Source excerpt
======

Embedded computer hardware is small, inexpensive, powerful and energy-efficient. Some chips are being designed specifically to work with neural networks. Attaching a sensor module brings image processing closer to the sensor; this is known as ‘edge processing’, as opposed to processing in the cloud or sending the feed from the camera to a separate computer.

Embedded computing opens the door to many more uses of vision technology. Even in factories where machine vision is already established and successful, there are areas where embedded vision can play a role.

The downside to developing products on embedded boards is that integration complexity and cost is higher in a relatively new market. The Khronos Group, together with the European Machine Vision Association, are working on an open API standard for controlling embedded cameras across mobile, industrial, XR, automotive and scientific markets. This new standard aims to help companies building embedded vision devices.

Among the camera vendors offering embedded vision products, Framos’ sensor module ecosystem now supports Maxim’s Gigabit Multimedia Serial Link, GMSL2, protocol. Cameras up to 8-megapixel resolution at 30fps can be connected over 15m of cable.

GMSL2 has a data rate of 6Gb/s with low cabling costs and low power consumption. Low latency can be realised at distances of up to 15m. Framos has integrated with Connect Tech’s GMSL camera platform. The expansion board allows up to four Framos cameras to be connected to the Jetson Xavier module interfacing with the GMSL2 protocol. The cameras are powered by Power over Coax - data, control signals and power are sent through a single coaxial cable. The ability to connect any Framos image sensor to the Nvidia Jetson platform via GMSL2 over long distances enables new possibilities and applications.

Vision Components has released a SerDes adapter board so that coax cables up to 10m and longer can now be used with the Mipi interface. The company’s Flexible Printed Circuit (FPC) cable is available in three standard versions with 15, 22 or 24 pins, in lengths of 60mm, 100mm or 200mm. Transfer rates of 6Gb/s are possible, corresponding to 750MB/s at an 8-bit pixel resolution.

======

Challenges
1. Summarize the embedded vision excerpt above in two sentences.
2. Answer these questions using the embedded vision excerpt above, putting each answer on its own line with the matching letter:
(a) Over what length of cable can cameras of up to 8-megapixel resolution at 30fps be connected through Framos' GMSL2 support?
(b) How many Framos cameras can the expansion board connect to the Jetson Xavier module?
(c) In which pin counts is the Vision Components FPC cable available?
3. Carry on writing the embedded vision excerpt, starting after its final sentence.

======

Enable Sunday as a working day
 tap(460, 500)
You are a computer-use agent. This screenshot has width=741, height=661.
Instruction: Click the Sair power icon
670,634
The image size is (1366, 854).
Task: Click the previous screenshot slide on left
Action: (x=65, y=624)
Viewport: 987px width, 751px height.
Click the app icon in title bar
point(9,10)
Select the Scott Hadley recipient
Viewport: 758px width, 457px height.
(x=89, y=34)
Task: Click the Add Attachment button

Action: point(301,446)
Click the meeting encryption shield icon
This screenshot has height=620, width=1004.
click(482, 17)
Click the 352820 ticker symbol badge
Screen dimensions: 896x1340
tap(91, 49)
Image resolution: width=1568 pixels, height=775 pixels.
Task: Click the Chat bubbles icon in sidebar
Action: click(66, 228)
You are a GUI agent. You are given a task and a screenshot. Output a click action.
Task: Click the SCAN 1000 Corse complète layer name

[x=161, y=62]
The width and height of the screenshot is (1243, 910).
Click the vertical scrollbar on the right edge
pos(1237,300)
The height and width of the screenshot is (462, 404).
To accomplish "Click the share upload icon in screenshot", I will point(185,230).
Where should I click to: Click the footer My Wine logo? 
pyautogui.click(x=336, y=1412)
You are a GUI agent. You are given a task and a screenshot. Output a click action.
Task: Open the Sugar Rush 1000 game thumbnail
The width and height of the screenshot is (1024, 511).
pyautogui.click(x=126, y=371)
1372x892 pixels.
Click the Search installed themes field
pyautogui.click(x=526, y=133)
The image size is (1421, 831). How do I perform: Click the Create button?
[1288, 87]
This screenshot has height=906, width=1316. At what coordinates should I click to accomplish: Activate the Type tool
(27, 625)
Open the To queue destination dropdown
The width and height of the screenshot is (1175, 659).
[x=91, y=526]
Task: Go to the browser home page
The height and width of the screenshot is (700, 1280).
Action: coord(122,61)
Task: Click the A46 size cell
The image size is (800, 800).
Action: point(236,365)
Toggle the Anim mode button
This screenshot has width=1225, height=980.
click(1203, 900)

======

Written responses
1. Embedded hardware that is small, inexpensive, powerful and energy-efficient allows image processing at the edge, near the sensor, and widens the uses of vision technology. Because integration is complex and costly in this relatively new market, the Khronos Group and the European Machine Vision Association are developing an open API standard for embedded cameras, while vendors such as Framos and Vision Components offer products that carry camera data over longer cables.

2.
(a) 15m
(b) Up to four
(c) 15, 22 or 24 pins

3.
The FPC cables have a trigger input and a flash output. These enable both video streams and single image acquisition; they do not affect the host system. Settings such as shutter speed, position and binning, gain and image size can be individually adjusted for each image. Using the cables with an external trigger, very fast processes can be detected and synchronised. Vision Components has also developed repeater boards that enable up to five times longer transmission paths.

Vision Components’ Flexible Printed Circuit cable

Vision Components also now offers an FPGA-based accelerator for edge preprocessing of image data. It has multiple Mipi-CSI-2 inputs and outputs and can merge data from several Mipi cameras.

The latest Quartet TX2 carrier board from Teledyne Flir enables streaming from four USB3 board-level cameras simultaneously and at full bandwidth. It is ideally placed for space constrained applications, eliminating the need for peripheral hardware and host systems. The Quartet TX2 embedded solution comes pre-integrated with the company’s Spinnaker SDK.

Basler and Variscite both offer solutions based on the NXP i.MX 8 applications processor series, as well as various evaluation kits. For its development kits destined for multimedia use, Variscite employs Basler embedded cameras so that companies can quickly get started and test vision-based applications.

Coinciding with the announcement of NXP’s latest applications processor, the i.MX 8M Plus, Basler released a reference camera module that matches the system-on-chip (SoC). The company also recently launched an industrial-grade embedded vision processing board with vision optimised interfaces based on a Variscite system-on-module (SoM). Various camera types can be connected to the SoM - it is suitable for prototyping and series production.

Also working with NXP boards, Thine Solutions recently introduced its second Theia-Cam family kit - the THSCM101, a 13-megapixel phase-detection auto-focus (PDAF) linux camera reference design kit. The kit interfaces to NXP’s i.MX 8M family and is based on Thine’s THP7312-P image signal processor and Sony’s IMX258 13MP CMOS PDAF image sensor. It includes a camera board, a mini-SAS cable to connect the camera to the NXP i.MX 8M’s CSI port and all the required software to stream images. The kit is plug-and-play, including firmware optimised for most of V4L2 camera functions.

The German firm Phytec also concentrates on NXP solutions for its embedded vision offerings. It has 26 years’ experience building solutions.

Other new embedded cameras include the Nicla Vision 2-megapixel camera from Arduino. It measures 22.86 x 22.86mm, has a powerful dual processor and is compatible with Portenta and MKR components. It integrates with OpenMV, supports MicroPython and features wifi and Bluetooth low-energy connectivity.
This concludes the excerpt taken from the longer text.